Reducing the number of preventable 30-day hospital readmissions and Return to Acute care settings
(RTAs) is a top national priority. Reasons are multifold, but in their experience, TeleHealth Solution physicians have found that about 68 percent of readmissions shouldn’t be considered medically necessary. Other reasons include rising costs and patients’ increased risk of complication, especially for those in the geriatric population.
Skilled nursing facilities (SNFs) are one of the most significant points of initiation for 30-day hospital readmissions and RTAs, where 25 percent of patients nationwide are readmitted within 30 days. In order to address problems associated with readmissions, it is important to examine the reasons they occur.

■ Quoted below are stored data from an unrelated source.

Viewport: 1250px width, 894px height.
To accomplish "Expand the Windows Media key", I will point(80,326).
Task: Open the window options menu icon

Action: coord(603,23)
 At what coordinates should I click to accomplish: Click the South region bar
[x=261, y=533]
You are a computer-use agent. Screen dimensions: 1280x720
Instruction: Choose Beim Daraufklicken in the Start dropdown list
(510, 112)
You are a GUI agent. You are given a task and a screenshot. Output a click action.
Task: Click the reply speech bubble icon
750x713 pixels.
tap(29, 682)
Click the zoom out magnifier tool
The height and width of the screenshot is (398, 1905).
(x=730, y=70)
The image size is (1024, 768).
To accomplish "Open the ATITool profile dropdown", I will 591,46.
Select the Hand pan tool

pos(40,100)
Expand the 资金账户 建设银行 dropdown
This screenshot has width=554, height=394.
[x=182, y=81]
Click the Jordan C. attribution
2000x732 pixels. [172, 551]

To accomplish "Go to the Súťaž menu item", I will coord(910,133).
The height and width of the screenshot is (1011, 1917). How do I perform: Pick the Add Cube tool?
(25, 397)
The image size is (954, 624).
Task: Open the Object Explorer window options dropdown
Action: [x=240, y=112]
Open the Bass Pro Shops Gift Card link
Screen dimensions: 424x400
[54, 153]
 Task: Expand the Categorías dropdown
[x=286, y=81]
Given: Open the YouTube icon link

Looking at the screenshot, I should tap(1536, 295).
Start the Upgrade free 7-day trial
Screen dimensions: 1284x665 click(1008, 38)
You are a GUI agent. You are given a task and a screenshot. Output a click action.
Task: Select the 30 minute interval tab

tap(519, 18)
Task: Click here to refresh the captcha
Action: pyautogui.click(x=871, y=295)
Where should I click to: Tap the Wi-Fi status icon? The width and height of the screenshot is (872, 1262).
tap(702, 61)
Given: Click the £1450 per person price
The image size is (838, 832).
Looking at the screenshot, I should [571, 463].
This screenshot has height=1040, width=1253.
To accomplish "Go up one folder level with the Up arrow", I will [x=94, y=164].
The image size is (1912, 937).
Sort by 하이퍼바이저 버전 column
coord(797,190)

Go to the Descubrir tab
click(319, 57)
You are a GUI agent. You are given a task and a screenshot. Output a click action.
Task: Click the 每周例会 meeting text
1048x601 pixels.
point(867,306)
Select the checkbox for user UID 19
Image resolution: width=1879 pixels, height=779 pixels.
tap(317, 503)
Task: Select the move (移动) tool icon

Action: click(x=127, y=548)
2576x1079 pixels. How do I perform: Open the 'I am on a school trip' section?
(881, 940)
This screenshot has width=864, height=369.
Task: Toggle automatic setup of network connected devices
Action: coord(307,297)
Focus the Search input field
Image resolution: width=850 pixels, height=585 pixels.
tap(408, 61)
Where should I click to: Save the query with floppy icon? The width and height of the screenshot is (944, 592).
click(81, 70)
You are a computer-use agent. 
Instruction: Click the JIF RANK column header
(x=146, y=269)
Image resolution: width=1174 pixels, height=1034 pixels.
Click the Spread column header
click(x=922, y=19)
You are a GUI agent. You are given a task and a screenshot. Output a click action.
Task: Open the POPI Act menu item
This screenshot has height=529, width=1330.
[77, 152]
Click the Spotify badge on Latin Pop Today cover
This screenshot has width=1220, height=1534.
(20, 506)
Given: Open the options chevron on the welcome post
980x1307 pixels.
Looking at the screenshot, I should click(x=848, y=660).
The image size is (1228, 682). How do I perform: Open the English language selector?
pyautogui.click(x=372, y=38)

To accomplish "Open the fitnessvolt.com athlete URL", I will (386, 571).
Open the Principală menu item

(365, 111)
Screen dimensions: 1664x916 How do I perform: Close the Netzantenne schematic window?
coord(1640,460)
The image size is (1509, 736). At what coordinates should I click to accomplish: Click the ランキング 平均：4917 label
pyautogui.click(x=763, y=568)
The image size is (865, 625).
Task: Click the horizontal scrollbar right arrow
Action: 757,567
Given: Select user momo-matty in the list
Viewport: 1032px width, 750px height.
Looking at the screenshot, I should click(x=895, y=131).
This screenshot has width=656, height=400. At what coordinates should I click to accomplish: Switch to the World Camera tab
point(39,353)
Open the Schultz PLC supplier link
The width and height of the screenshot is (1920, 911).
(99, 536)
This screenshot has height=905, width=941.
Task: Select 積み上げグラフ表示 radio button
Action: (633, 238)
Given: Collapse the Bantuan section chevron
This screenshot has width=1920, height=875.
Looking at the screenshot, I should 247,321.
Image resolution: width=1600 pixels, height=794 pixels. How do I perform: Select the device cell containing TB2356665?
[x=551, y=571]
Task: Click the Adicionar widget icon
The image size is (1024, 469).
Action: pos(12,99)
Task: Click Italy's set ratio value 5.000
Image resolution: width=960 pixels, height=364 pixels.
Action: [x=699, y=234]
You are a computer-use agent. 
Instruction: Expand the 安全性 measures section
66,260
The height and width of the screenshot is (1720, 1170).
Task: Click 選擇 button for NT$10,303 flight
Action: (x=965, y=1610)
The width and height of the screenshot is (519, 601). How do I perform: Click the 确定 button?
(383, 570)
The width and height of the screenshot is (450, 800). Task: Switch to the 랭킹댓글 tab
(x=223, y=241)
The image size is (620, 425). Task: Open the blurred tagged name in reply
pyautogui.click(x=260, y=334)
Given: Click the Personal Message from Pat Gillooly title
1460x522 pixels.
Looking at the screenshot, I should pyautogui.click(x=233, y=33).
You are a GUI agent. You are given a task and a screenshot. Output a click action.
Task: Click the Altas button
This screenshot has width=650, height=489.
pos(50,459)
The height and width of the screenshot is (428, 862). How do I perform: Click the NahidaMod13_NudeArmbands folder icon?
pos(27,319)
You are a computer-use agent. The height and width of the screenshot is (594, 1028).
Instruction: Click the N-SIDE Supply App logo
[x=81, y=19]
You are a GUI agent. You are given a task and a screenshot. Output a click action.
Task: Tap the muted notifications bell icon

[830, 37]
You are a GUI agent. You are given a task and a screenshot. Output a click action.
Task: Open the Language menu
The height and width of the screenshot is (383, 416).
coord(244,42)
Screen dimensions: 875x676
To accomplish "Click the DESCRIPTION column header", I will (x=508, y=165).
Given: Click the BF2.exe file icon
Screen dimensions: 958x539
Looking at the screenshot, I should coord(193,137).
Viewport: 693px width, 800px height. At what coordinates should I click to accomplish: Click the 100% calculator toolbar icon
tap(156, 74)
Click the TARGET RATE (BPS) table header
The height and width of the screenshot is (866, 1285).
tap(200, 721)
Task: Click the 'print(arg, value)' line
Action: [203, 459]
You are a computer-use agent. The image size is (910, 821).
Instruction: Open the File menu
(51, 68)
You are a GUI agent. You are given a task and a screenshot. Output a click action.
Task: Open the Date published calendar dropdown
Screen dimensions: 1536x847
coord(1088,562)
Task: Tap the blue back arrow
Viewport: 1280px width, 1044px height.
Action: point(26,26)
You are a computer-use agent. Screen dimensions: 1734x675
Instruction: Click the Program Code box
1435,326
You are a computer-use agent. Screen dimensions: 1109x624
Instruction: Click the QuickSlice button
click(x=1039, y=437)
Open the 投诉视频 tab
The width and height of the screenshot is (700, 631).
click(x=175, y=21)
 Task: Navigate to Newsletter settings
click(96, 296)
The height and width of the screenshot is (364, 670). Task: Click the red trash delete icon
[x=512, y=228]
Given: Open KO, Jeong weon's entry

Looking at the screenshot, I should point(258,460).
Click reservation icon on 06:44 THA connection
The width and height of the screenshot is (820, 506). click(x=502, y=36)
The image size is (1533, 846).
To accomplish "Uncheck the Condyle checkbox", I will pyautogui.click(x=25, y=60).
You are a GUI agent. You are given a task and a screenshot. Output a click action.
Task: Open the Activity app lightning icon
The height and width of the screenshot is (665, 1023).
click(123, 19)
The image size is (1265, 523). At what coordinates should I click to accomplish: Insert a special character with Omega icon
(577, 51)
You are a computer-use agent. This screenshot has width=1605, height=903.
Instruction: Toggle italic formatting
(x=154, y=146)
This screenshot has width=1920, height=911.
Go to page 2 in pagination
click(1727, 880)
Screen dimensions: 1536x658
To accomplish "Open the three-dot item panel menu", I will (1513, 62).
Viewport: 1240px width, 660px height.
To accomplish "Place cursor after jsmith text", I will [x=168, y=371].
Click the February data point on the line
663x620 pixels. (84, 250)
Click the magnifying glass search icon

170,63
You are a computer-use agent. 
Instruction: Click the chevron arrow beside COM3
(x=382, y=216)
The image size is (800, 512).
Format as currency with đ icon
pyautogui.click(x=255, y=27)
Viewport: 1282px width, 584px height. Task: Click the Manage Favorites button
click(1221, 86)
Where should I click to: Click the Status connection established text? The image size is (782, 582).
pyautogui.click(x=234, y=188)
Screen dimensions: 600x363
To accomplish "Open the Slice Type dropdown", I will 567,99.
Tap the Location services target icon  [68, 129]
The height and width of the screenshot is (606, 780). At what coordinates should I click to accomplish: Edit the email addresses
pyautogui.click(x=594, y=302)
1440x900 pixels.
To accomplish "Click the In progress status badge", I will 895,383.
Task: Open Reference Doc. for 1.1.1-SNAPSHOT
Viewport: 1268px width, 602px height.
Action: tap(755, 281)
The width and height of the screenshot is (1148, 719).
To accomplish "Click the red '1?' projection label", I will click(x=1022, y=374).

SNF Readmissions: Root Causes
A 2016 study examined SNF readmission rates using the Improving Medicare Post-Acute Care Transformation (IMPACT) Act model of quality improvement. The study, “Root Cause Analyses of Transfers of Skilled Nursing Facility Patients to Acute Hospitals: Lessons Learned for Reducing Unnecessary Hospitalizations,” was published in a 2016 issue of JAMDA, the official journal of AMDA - The Society for Post-Acute and Long-Term Care Medicine. Staff at participating SNFs conducted root-cause analyses of each readmission to determine causes, preventability, and organizational issues that exacerbated the need for RTA.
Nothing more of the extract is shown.